MICHAEL O'LEARY: We have a new mechanism which would put heavily subsidized malaria drugs on the market and allow them to be sold at very low prices, a fraction of what they're currently being sold for, and therefore flood, as you say, the market with high-quality drugs, at low prices, that can actually undercut the illegal drug trade.

FRED DE SAM LAZARO: The plan also calls for training local village volunteers to diagnose malaria cases, utilizing rapid test kits that are now available.

So it takes a little -- a pinprick.

DOCTOR: Drop of blood.

FRED DE SAM LAZARO: Drop of blood.

DOCTOR: And then you put a -- there's a solution you put here into the blood. It then migrates here. You can imagine it's simple, like a pregnancy test kit.

FRED DE SAM LAZARO: Some kits in local hands would ensure that patients like Pin Sreymom and Pin Vantim are reached far sooner.

DOCTOR (through translator): Make sure to take all the pills we have given you.

FRED DE SAM LAZARO: As the team suspected, there was a lot of the deadly malaria parasite in Pin Vantim's blood. His sister, because she took some medicine, had a lower level of infection.

Dr.
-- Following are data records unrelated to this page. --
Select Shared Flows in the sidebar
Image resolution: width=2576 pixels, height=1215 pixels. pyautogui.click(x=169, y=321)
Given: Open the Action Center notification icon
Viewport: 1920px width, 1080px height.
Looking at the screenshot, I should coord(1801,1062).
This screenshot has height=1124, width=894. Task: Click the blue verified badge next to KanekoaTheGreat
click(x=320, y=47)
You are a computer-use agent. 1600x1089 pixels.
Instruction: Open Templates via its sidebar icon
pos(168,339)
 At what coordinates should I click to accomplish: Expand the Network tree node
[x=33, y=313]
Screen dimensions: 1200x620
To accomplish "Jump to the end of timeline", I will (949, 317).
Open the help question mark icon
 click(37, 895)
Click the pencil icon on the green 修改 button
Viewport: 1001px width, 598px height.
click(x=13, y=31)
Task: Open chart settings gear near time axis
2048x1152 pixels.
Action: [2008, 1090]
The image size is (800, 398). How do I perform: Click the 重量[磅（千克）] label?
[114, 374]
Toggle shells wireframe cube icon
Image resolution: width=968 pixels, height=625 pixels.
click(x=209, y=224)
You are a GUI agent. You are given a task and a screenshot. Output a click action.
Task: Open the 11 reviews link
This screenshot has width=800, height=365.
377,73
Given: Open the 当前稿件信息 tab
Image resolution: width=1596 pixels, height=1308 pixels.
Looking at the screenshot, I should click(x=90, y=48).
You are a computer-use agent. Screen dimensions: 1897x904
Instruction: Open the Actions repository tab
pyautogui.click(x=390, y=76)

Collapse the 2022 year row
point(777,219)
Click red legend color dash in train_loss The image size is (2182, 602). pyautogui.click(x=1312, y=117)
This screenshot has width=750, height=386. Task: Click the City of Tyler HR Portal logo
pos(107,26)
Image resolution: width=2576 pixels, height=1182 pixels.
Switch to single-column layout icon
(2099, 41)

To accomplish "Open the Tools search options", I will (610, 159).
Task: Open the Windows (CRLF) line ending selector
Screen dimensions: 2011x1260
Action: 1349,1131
Darapiseth urged her to take all her pills, then issued a dire warning about her brother.

DR. DARAPISETH SEA (through translator): If you can, you must take him to the hospital. Do not worry about the money. If he doesn't get treatment, he's going to die. I don't want to scare you, but that's the truth. If you didn't take the pills, you would have been just like him.

FRED DE SAM LAZARO: The stern talk was enough to coax him to take at least the first of the four doses in the combination therapy. For the team, it was one tiny step in a very long journey to contain drug-resistant malaria and a much longer one to eradicate it.